*** Opening DATASET ***

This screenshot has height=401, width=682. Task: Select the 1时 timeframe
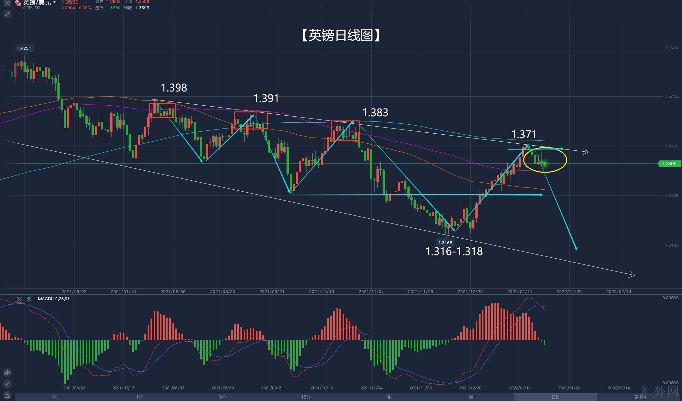(389, 397)
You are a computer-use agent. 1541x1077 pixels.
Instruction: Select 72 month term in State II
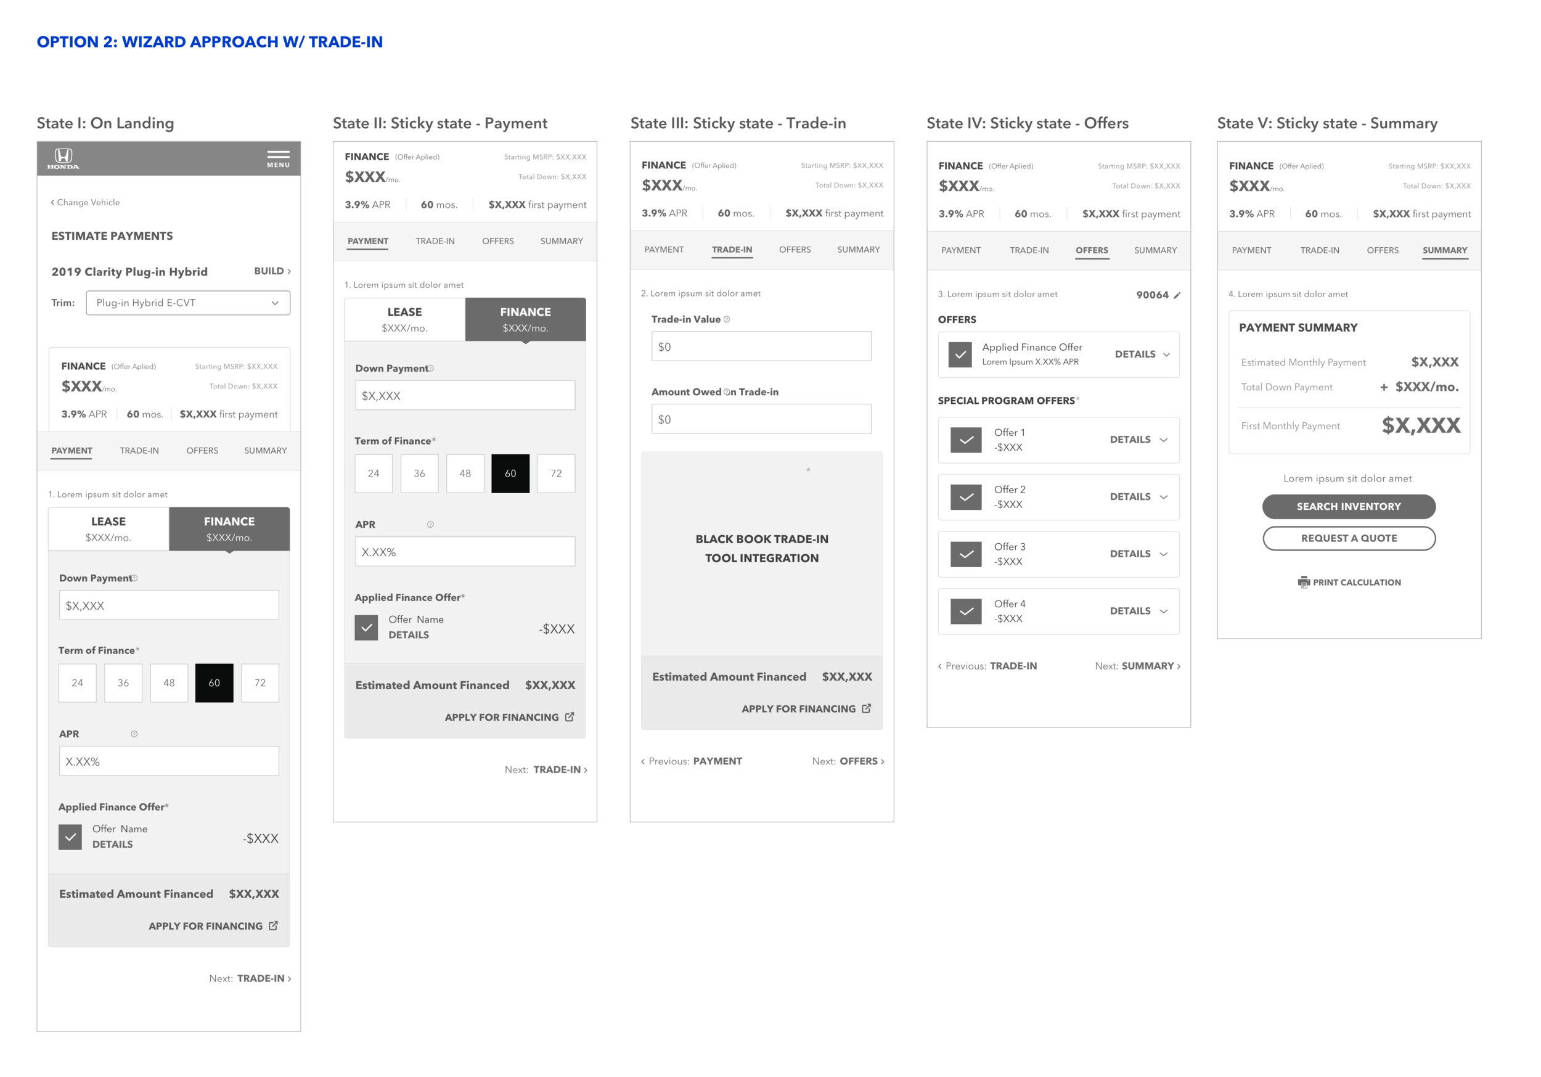point(556,473)
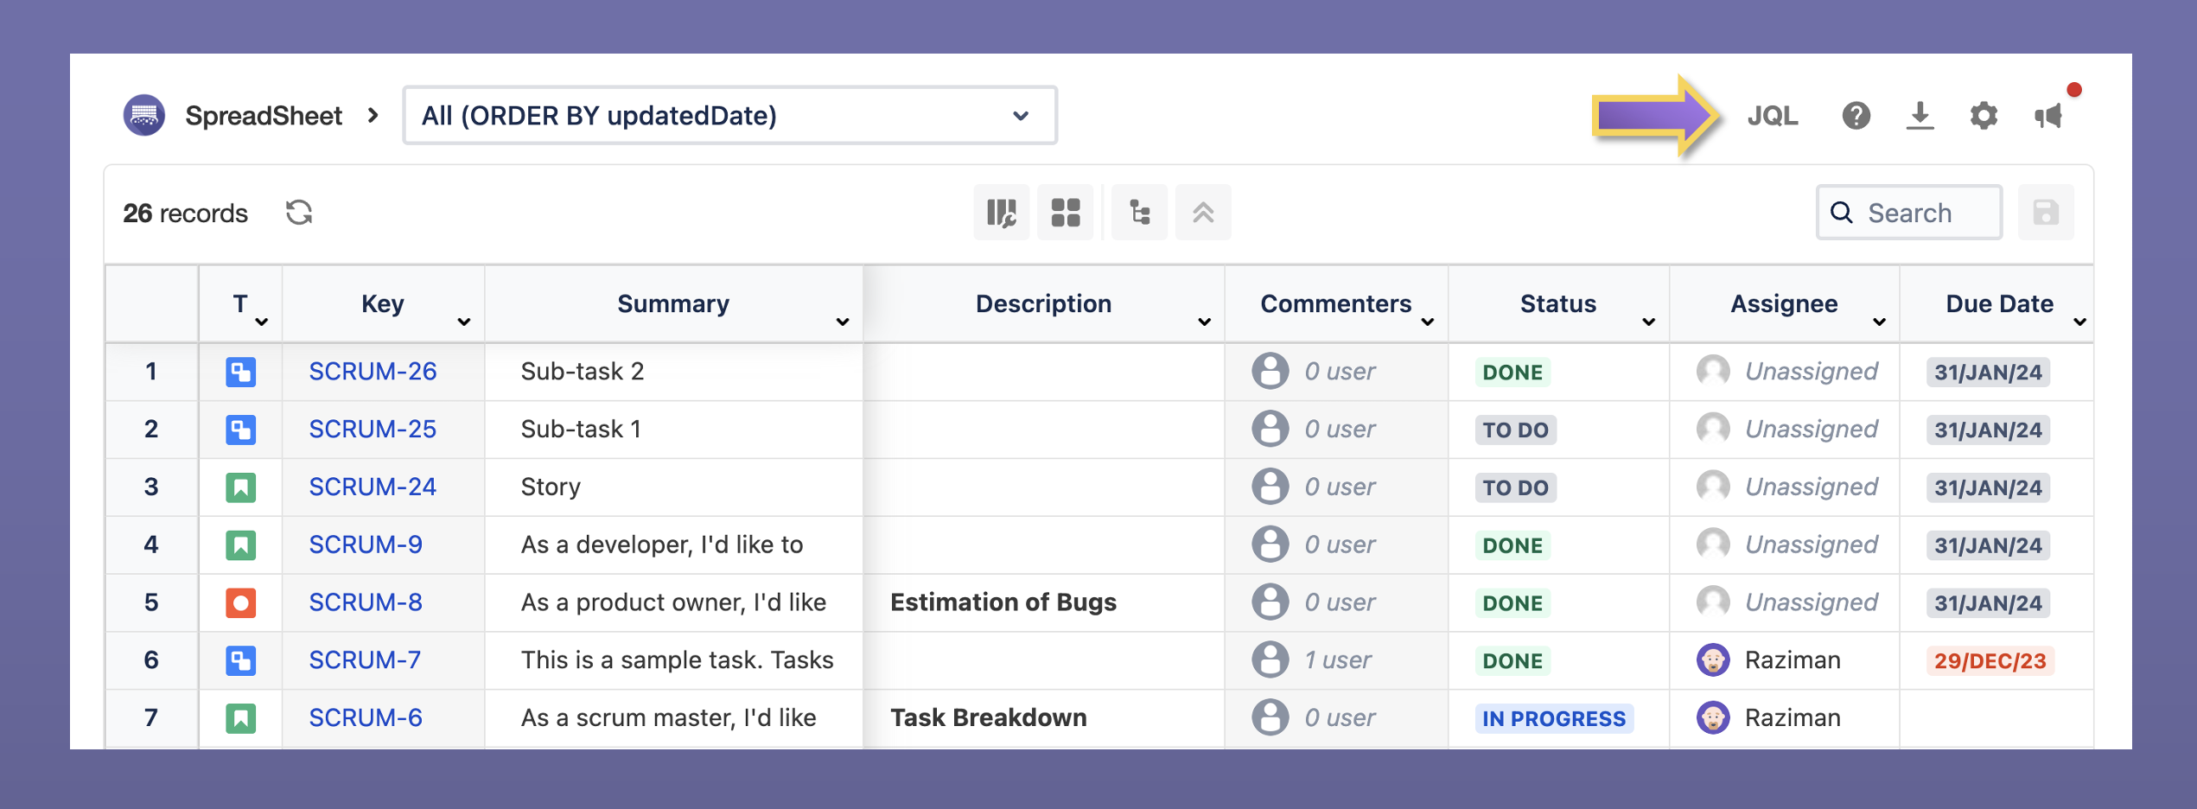Click the sub-task icon on SCRUM-26 row
The image size is (2197, 809).
[240, 372]
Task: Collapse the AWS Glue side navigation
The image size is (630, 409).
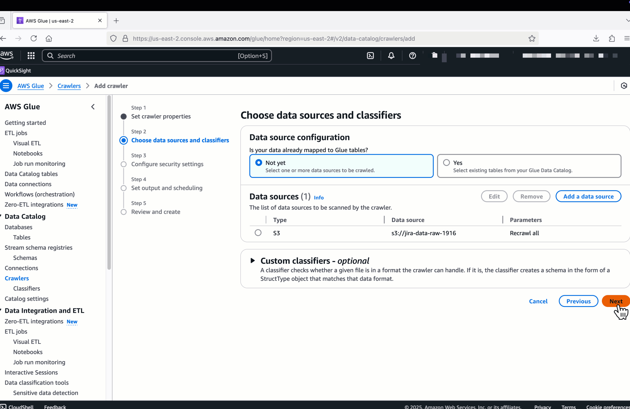Action: pyautogui.click(x=93, y=107)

*** Closing DATASET ***

Pictures excluded, return exactly the lines from the one with "Instruction: Select 72 month term in State II" through the final line of the entries above, both included.

Instruction: Select 72 month term in State II
point(556,473)
Click the sub-task icon on SCRUM-26 row
The image size is (2197, 809).
[240, 372]
Task: Collapse the AWS Glue side navigation
The image size is (630, 409).
Action: pyautogui.click(x=93, y=107)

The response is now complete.